Revisiting Reaction Mechanism of Regioselective Disulfide-Catalyzed Photocatalytic Aerobic Oxidative Cleavage of 1-Arylbutadienes: A Computational Study
ChemPhysChem, cilt.26, sa.11, 2025 (SCI-Expanded, Scopus)
- Yayın Türü: Makale / Tam Makale
- Cilt numarası: 26 Sayı: 11
- Basım Tarihi: 2025
- Doi Numarası: 10.1002/cphc.202401004
- Dergi Adı: ChemPhysChem
- Derginin Tarandığı İndeksler: Science Citation Index Expanded (SCI-EXPANDED), Scopus, PASCAL, Biotechnology Research Abstracts, Chemical Abstracts Core, Chimica, Compendex, EMBASE, INSPEC, MEDLINE
- Anahtar Kelimeler: aerobic oxidative cleavage, arylbutadienes, density functional theory, diaryl disulfides, DLPNO-CCSD(T)

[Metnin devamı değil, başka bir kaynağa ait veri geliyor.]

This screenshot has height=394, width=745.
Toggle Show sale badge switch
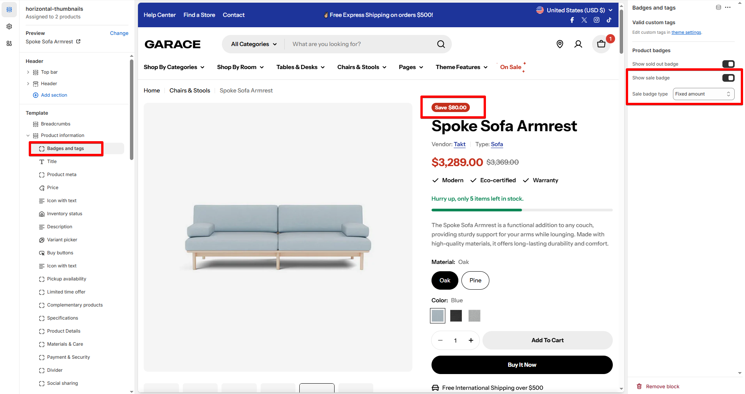pyautogui.click(x=728, y=78)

- Hakkari Üniversitesi Adresli: Evet
Özet
A computational study of the regioselective aerobic oxidative cleavage of 1-arylbutadienes is carried out employing density functional theory and high-level coupled-cluster methods, such as coupled-cluster singles and doubles with perturbative triples [CCSD(T)]. The results demonstrate that the reaction proceeds either via the intramolecular reduction or dimerization of peroxyl radical. These findings are in contrast to a previously proposed mechanism that progresses via formation of the dioxetane ring. The computations further indicate that the homolysis of S-S bond of diaryl disulfide derivatives cannot be achieved by irradiation with direct visible light under the reaction conditions due to the high bond dissociation energy.